[Stored items]
+===+
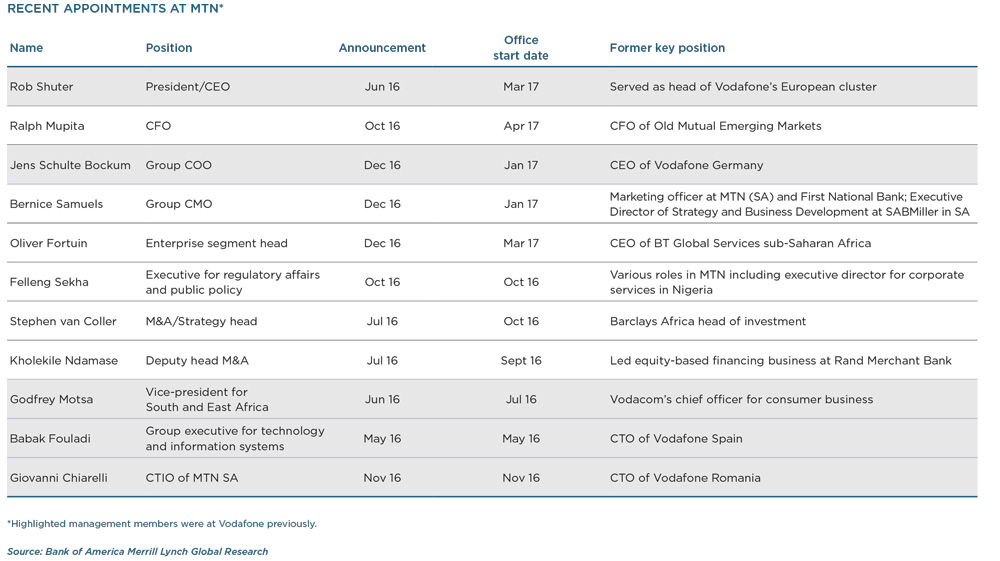Click Stephen van Coller's M&A/Strategy head cell
This screenshot has width=1000, height=561.
coord(202,321)
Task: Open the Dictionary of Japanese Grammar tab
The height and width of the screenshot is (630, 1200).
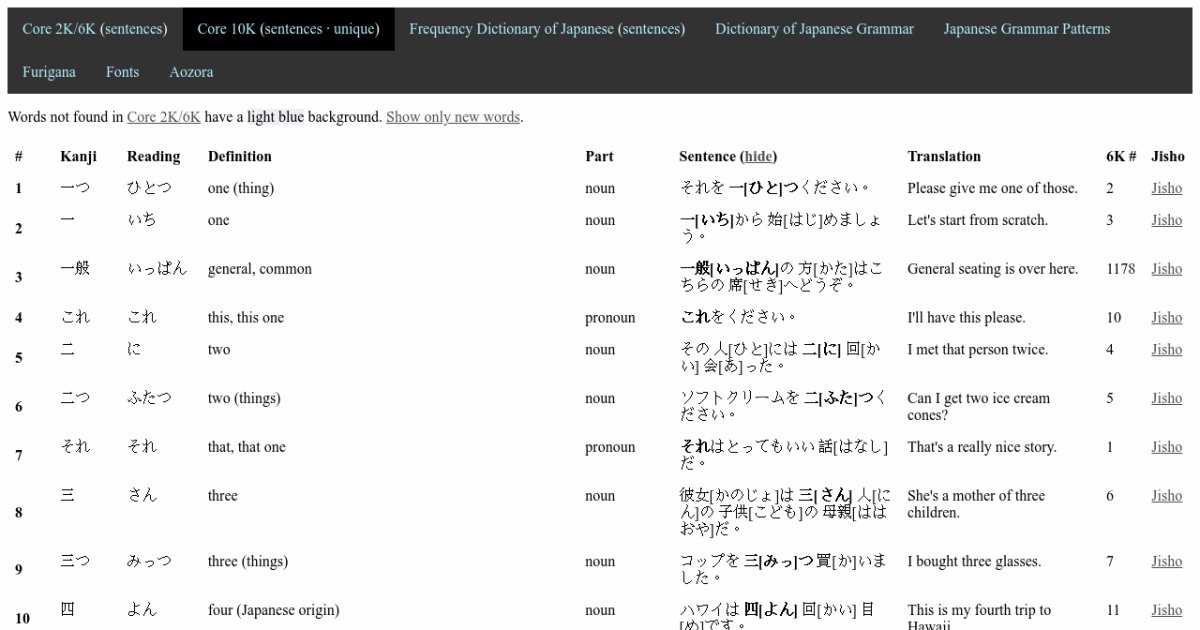Action: (x=814, y=29)
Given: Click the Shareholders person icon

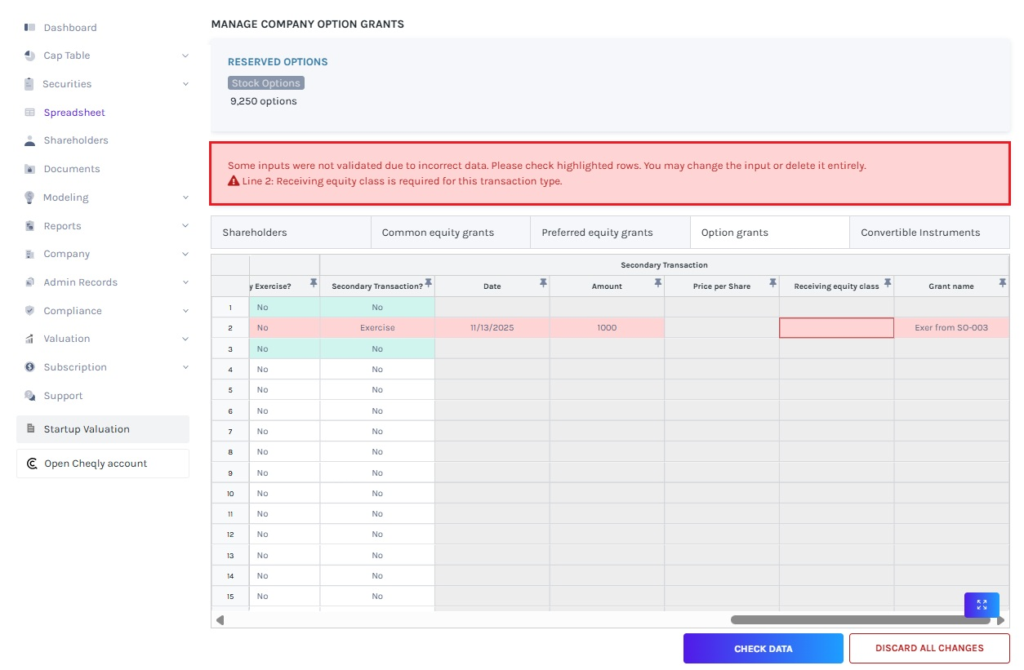Looking at the screenshot, I should pyautogui.click(x=30, y=141).
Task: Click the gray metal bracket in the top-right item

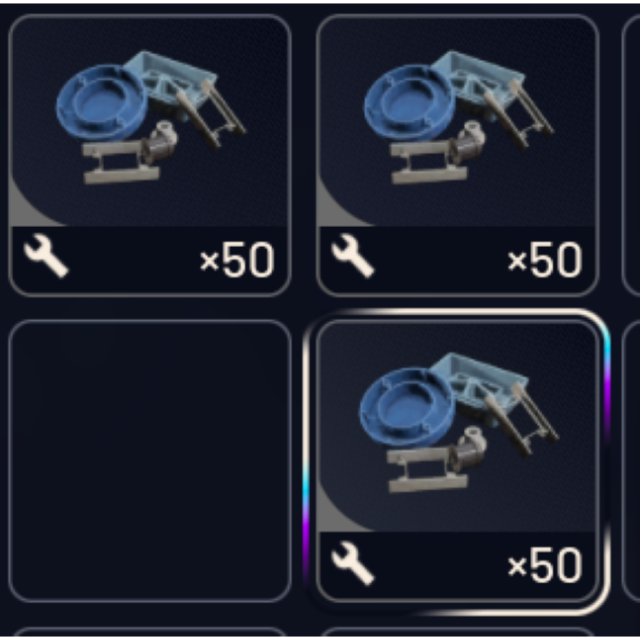Action: [x=429, y=162]
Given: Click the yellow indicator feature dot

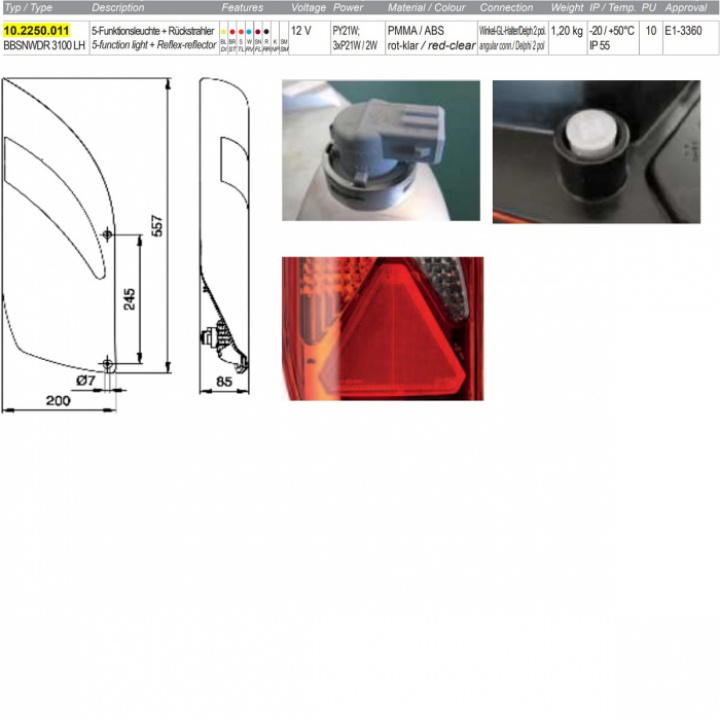Looking at the screenshot, I should point(223,32).
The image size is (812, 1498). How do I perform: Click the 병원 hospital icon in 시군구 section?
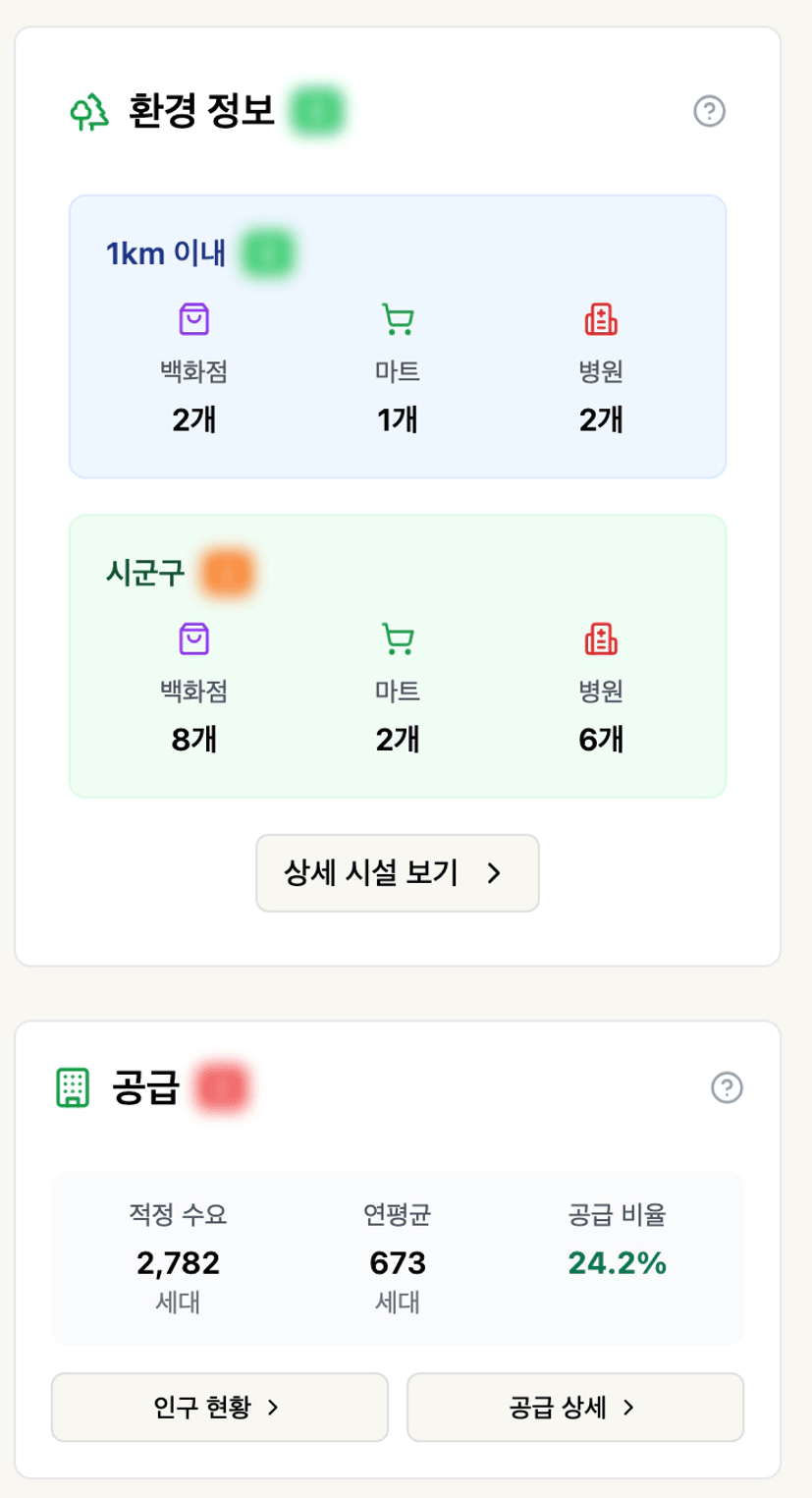click(x=601, y=638)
+===+
• Exercise requirements: Exactly the lines from the one containing "The height and" to the end of the records above, both end lines included, are to be printed, and no pictures with them.

• Solution for this task:
The height and width of the screenshot is (630, 1200).
Action: (x=814, y=29)
Given: Click the Shareholders person icon

Looking at the screenshot, I should pyautogui.click(x=30, y=141).
Task: Click the gray metal bracket in the top-right item

Action: [x=429, y=162]
Given: Click the yellow indicator feature dot

Looking at the screenshot, I should point(223,32).
The image size is (812, 1498). How do I perform: Click the 병원 hospital icon in 시군구 section?
click(x=601, y=638)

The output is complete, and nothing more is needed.